In Bush’s State of the Union speech following the invasion, Chalabi was accorded a place of honor, sitting next to the First Lady in the gallery. The next day, during a White House meeting, with Bush still aglow from the heady congressional reception the night before, the president asked, “Who invited Chalabi to sit next to Laura?” No one sitting around the table answered, and the president did not press the subject. Richard Armitage, sitting in for Colin Powell, who was out of the country, shook his head. “The only person with that kind of clout in the administration was the vice president, and he sat there and never said a word.”

 

In fact, rather than worry about Iranian influence, the United States embraced Iran’s surrogates. On March 30, 2003, CENTCOM issued an edict for its troops to disarm any Badr Corps soldiers who appeared carrying weapons out in the street.
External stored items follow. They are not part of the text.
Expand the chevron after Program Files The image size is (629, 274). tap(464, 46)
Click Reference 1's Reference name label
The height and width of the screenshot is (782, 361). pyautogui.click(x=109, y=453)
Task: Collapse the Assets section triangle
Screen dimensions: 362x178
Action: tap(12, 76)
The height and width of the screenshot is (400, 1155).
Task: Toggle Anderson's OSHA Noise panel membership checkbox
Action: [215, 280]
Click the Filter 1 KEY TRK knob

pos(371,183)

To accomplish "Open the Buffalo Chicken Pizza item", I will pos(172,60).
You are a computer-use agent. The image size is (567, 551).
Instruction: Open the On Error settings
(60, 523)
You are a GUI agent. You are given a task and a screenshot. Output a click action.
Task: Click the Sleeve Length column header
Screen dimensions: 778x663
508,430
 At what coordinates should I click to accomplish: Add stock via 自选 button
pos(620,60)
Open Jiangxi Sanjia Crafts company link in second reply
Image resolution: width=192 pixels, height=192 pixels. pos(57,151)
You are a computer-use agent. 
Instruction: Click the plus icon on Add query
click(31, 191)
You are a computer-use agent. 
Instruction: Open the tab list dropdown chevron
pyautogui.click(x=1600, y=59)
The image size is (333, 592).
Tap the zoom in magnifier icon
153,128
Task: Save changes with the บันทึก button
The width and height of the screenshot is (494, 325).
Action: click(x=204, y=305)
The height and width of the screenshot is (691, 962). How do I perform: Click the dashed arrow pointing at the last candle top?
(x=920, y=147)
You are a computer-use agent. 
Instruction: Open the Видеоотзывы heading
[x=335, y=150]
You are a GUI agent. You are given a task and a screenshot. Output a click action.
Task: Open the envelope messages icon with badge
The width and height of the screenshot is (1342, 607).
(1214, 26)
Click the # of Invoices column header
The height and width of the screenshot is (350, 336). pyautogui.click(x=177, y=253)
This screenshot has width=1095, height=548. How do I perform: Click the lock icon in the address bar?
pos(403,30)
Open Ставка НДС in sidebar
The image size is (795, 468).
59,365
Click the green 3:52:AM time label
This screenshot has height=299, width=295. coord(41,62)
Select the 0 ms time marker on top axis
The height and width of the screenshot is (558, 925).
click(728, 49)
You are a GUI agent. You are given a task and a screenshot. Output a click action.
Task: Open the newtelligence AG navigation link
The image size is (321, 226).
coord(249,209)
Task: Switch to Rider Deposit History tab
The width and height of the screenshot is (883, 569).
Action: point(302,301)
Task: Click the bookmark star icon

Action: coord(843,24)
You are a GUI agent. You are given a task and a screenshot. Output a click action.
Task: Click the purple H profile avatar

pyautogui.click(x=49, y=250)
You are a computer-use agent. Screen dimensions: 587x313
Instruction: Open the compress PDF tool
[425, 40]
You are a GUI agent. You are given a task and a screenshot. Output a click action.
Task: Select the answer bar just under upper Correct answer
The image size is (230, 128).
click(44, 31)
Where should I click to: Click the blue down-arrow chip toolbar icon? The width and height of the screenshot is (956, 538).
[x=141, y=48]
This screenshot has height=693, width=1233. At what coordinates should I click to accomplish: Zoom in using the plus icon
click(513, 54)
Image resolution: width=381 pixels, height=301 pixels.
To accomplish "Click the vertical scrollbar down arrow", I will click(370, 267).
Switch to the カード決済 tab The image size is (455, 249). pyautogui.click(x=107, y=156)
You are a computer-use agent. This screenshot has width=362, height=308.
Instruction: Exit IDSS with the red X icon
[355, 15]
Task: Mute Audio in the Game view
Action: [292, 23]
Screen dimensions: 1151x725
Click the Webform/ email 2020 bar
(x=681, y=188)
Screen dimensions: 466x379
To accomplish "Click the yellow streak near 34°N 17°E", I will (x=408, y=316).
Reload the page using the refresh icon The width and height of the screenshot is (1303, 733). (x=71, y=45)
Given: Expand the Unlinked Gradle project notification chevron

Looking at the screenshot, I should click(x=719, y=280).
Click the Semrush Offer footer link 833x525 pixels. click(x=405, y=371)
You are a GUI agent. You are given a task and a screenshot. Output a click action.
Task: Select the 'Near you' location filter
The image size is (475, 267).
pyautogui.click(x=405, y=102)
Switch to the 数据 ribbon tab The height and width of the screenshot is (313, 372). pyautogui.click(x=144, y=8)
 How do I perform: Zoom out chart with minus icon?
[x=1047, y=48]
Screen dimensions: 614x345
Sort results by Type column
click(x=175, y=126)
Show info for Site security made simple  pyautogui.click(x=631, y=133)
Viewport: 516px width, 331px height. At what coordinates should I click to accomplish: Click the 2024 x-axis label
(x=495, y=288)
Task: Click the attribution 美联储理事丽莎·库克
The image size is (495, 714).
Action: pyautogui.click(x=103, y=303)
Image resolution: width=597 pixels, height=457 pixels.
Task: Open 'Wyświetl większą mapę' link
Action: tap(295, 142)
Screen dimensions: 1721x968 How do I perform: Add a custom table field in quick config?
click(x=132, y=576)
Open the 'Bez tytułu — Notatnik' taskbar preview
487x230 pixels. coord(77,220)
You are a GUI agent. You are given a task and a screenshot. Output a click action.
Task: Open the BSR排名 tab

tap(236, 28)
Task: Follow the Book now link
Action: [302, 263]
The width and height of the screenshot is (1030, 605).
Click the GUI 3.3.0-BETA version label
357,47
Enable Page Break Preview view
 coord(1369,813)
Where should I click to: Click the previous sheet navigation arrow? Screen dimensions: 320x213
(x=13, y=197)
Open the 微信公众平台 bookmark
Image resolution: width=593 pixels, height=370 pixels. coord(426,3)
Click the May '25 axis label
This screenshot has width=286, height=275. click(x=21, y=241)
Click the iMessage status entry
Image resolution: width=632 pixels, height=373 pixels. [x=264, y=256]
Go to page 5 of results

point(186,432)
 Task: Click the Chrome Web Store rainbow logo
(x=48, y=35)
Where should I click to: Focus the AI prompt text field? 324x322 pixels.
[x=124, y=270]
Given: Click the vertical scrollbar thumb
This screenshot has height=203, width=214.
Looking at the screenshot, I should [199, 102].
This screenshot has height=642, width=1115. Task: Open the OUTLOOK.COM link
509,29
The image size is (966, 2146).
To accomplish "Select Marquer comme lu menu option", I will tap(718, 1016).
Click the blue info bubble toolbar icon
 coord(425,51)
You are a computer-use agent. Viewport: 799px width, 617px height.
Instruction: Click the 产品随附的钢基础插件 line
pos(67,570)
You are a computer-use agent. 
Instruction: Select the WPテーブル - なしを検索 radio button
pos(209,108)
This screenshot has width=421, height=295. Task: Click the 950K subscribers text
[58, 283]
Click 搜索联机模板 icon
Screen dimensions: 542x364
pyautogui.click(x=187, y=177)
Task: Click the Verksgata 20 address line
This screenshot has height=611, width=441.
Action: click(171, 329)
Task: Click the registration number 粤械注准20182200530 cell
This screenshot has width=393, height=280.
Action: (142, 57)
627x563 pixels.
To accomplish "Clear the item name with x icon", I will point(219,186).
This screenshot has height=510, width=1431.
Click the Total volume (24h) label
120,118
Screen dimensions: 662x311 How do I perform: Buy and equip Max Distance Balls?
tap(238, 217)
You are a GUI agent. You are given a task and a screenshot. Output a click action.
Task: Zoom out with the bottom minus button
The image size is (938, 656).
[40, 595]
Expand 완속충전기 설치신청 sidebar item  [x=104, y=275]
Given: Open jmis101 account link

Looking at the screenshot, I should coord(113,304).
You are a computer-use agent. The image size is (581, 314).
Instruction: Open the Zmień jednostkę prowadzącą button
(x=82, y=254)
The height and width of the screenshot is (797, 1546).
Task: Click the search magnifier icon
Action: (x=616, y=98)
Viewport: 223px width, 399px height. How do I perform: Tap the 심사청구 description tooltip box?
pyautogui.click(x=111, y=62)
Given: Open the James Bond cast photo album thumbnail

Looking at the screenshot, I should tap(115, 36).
It was not enforced. During the chaotic occupation
of Baghdad, U.S. Marines operating in the sprawling Shia suburb of Sadr City (then called Saddam City) allowed Shia militias to remain armed. They roamed around the city rounding up Sunni and Baathist officials under the notion that they could tell the good guys from the bad. They certainly did. They rooted them out, killing many. In one instance, with marines nearby, a Sunni official was encased in tires and thrown alive into a burning building. When the on-scene marines learned of it, they treated it with little more interest than halting the pervasive looting throughout the city, the smoke from which cast a pall over the Iraqi capital.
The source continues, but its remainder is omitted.